**Page excerpt**
┌──
Idiops thorelli

Scientific classification
- Kingdom: Animalia
- Phylum: Arthropoda
- Subphylum: Chelicerata
- Class: Arachnida
- Order: Araneae
- Infraorder: Mygalomorphae
- Family: Idiopidae
- Genus: Idiops
- Species: I. thorelli
- Binomial name: Idiops thorelli O. Pickard-Cambridge, 1870

= Idiops thorelli =

- Authority: O. Pickard-Cambridge, 1870

Species of spider

Idiops thorelli is a species of spider in the family Idiopidae. It is endemic to South Africa.

==Distribution==
Idiops thorelli is known only from South Africa, but no exact locality is recorded for the type specimen.

==Habitat and ecology==
The habitat and lifestyle of the species are unknown.

==Description==

Idiops thorelli is known only from males. The carapace and legs are orange-yellow-brown in colour and very sparingly furnished with hairs. The legs have a few fine spines. The abdomen is dark yellow-brown. The form of the cephalothorax is broadly but regularly oval, depressed above with fairly marked normal furrows and indentations.

==Conservation==
Idiops thorelli is listed as Data Deficient for taxonomic reasons. The type material needs to be located for redescription of the species before it can be properly sampled.

==Etymology==
The species is named after Swedish arachnologist Tamerlan Thorell (1830–1901).

==Taxonomy==
The species was described by Octavius Pickard-Cambridge in 1870 with the type locality given only as "South Africa". The species is known only from a single specimen collected prior to 1870. More sampling is needed to collect females and more males to determine the species' range.
└──
**Tasks for this exercise**
a) Swap "abdomen" for "opisthosoma" in the Idiops thorelli article between "Idiops thorelli is known only from males." and "Tamerlan Thorell (1830–1901).", inclusive, and write out that stretch.
b) Why does the Idiops thorelli article say the species is listed as Data Deficient?
Work only from the Idiops thorelli article.

[Dataset entries]
┌──
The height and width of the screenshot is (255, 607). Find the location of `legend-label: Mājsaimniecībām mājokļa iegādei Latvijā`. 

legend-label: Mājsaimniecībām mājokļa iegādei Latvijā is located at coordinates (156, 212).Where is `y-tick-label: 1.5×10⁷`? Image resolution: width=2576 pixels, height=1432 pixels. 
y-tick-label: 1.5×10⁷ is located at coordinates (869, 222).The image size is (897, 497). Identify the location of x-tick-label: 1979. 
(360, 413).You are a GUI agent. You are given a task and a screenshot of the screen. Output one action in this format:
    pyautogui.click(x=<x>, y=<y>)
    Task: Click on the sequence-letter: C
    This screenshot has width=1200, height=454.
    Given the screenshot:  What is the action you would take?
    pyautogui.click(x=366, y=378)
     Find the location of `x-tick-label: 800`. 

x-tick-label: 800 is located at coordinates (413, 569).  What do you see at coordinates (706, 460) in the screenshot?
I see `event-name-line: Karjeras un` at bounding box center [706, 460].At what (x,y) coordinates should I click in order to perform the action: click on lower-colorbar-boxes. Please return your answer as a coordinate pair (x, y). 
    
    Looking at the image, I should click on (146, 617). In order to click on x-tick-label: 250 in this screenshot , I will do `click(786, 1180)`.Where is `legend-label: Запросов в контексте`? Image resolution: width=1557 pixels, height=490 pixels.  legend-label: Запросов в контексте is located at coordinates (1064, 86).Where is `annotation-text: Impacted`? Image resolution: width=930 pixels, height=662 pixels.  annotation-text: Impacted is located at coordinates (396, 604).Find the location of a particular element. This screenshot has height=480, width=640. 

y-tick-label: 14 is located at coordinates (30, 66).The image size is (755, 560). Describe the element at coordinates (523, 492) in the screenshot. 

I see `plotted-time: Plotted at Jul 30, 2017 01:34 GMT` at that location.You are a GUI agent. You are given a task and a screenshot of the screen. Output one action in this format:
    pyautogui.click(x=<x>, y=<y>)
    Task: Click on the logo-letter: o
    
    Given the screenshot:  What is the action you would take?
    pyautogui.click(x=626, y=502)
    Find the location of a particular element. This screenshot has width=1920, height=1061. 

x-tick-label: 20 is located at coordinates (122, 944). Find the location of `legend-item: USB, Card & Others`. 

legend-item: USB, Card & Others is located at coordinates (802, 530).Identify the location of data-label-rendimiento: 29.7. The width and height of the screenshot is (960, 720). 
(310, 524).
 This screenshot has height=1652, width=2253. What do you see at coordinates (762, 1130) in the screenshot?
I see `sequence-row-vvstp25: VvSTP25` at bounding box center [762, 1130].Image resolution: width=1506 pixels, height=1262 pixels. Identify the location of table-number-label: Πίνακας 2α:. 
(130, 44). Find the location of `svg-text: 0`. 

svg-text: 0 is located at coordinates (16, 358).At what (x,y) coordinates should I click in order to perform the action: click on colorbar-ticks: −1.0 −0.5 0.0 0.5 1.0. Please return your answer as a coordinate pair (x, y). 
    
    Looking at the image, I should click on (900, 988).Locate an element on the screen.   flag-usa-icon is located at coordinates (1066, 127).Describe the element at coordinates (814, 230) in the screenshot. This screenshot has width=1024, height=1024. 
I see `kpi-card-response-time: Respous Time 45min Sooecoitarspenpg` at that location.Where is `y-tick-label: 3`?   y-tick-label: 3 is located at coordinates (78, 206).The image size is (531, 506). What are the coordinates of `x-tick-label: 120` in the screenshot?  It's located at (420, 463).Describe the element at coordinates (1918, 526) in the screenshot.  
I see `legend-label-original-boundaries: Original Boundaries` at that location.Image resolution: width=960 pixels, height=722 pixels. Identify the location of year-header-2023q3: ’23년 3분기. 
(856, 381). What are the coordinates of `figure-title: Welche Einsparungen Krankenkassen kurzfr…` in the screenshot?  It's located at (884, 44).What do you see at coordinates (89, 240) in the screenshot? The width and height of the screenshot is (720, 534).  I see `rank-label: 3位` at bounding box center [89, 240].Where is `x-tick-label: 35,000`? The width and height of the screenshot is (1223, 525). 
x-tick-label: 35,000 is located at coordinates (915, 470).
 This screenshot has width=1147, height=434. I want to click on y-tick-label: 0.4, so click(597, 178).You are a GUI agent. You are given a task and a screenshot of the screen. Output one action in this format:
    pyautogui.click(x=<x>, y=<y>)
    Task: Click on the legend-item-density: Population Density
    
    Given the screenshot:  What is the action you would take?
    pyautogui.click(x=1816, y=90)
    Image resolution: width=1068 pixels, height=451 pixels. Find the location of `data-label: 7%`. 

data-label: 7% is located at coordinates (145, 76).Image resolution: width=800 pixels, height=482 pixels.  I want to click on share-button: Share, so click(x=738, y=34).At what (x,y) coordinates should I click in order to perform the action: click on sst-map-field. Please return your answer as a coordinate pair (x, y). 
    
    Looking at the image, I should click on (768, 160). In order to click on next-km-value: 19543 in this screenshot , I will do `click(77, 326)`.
└──
**Written answers**
a)
Idiops thorelli is known only from males. The carapace and legs are orange-yellow-brown in colour and very sparingly furnished with hairs. The legs have a few fine spines. The opisthosoma is dark yellow-brown. The form of the cephalothorax is broadly but regularly oval, depressed above with fairly marked normal furrows and indentations.

==Conservation==
Idiops thorelli is listed as Data Deficient for taxonomic reasons. The type material needs to be located for redescription of the species before it can be properly sampled.

==Etymology==
The species is named after Swedish arachnologist Tamerlan Thorell (1830–1901).

b) It is listed as Data Deficient for taxonomic reasons. The type material has to be located so that the species can be redescribed before it can be properly sampled.